À l’ombre des palmiers, au matin, il fait frais à Figuig. Pour une ville en plein désert, le mois de septembre est particulièrement doux. Il fait entre 20° le matin et 28° au zénith. Profitant de la fraîcheur, les ouvriers agricoles s’affairent dans les champs dès le petit matin et jusqu’à 14 heures pour cueillir les premières variétés de dattes à mûrir comme le Boufekkous, des petites dattes mi-sèches très sucrées.

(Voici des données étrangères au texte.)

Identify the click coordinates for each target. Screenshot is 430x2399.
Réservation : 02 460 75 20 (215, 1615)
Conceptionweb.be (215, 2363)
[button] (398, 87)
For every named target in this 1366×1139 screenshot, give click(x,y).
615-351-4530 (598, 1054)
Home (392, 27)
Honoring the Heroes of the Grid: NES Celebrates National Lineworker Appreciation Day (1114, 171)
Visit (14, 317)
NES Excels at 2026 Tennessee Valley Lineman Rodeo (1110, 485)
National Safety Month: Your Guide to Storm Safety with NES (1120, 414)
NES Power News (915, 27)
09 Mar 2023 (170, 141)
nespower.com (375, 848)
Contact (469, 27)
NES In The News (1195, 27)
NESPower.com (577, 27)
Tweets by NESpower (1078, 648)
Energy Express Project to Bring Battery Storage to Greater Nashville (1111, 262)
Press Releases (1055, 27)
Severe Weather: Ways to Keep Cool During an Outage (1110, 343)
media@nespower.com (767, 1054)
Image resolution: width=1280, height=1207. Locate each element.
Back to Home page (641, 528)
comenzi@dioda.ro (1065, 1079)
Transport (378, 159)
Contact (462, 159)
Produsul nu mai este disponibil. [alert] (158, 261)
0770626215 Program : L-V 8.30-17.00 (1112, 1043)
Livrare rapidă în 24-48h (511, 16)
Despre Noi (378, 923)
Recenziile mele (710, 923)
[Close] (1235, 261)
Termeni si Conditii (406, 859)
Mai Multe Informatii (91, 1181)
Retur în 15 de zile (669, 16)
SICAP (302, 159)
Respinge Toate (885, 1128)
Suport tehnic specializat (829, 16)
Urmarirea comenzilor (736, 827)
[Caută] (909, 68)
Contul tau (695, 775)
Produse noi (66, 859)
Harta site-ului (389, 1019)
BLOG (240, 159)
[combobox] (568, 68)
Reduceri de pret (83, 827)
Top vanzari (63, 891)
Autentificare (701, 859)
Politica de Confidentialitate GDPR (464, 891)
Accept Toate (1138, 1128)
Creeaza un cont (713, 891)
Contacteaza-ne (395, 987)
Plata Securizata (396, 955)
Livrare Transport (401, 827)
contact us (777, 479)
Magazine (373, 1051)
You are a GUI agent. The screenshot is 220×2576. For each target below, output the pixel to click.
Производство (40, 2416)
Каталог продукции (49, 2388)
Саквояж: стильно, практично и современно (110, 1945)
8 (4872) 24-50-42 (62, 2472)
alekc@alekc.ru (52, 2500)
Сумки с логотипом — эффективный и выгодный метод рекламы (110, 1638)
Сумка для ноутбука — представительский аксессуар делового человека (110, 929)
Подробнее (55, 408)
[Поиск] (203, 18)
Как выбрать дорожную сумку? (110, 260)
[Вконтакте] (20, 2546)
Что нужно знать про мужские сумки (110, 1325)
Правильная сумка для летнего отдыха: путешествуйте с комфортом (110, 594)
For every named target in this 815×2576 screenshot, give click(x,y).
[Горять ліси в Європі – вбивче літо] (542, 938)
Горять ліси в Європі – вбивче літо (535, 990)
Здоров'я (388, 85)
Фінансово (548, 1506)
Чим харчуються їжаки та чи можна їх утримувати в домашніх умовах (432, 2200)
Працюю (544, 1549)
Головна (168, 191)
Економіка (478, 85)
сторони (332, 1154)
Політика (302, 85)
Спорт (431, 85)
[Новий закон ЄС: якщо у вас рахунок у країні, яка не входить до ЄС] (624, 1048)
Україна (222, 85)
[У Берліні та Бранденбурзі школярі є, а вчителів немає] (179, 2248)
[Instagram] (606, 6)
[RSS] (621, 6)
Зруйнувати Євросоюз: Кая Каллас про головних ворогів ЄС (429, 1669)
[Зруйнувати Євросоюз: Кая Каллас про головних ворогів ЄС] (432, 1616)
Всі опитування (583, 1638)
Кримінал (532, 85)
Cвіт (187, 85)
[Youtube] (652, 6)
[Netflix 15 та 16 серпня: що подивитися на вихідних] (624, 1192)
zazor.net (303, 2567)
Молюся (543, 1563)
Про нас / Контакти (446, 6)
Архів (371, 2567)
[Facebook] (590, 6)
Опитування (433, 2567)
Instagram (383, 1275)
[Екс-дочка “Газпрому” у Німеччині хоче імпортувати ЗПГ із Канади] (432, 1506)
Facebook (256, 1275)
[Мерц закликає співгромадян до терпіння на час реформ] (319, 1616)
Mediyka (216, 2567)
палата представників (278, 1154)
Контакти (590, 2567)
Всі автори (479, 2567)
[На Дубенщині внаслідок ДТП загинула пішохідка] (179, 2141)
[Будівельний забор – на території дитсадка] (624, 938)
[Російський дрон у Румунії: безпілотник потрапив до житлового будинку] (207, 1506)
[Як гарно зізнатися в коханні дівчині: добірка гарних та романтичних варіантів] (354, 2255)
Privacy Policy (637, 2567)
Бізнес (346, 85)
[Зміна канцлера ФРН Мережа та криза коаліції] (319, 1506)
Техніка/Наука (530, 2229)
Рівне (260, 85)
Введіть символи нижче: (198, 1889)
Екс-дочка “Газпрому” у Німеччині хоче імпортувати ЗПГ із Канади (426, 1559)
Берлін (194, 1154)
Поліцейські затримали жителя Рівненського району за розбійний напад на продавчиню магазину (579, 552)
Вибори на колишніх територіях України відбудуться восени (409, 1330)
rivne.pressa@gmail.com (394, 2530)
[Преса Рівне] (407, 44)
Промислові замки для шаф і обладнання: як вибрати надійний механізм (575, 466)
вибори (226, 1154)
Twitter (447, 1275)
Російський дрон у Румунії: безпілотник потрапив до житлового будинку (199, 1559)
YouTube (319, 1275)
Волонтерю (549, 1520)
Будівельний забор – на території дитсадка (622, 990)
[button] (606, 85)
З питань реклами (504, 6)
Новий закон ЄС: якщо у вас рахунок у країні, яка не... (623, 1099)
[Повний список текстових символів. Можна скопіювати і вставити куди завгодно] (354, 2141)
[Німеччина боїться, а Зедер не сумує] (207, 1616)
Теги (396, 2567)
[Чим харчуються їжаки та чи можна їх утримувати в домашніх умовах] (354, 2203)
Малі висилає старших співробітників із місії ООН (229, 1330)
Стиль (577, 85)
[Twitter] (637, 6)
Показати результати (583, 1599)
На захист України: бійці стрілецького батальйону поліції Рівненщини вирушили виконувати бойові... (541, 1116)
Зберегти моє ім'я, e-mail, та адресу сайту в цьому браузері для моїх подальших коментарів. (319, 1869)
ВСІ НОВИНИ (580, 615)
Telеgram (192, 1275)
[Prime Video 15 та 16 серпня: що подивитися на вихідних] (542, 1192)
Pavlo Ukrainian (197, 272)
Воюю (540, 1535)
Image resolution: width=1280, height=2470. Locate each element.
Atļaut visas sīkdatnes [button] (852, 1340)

La grosse saison de la variété locale, la fameuse Aziza, qui fait la réputation de Figuig, n’a pas encore débuté. Toutefois, les espoirs d’une bonne récolte sont minces pour la plupart des habitants. “Nous n’avons pas eu de pluies depuis trois ans. Et sans pluie, la qualité des dattes n'est pas bonne”, témoigne Tayeb, un habitant de la ville. Ici, la ville et la palmeraie ne font qu’un. La possession de vergers et de droits d’eau va quasiment de pair avec l’identité des Faguig (habitants de Figuig).
Dépeuplement
C’était du moins le cas il y a quelques années, avant plusieurs vagues successives de migration depuis le début des années 70 qui ont abouti à un dépeuplement progressif de la ville. C’était aussi le cas avant que plusieurs familles de nomades de la région ne décident de se sédentariser à la suite de la sècheresse chronique depuis le début des années 90.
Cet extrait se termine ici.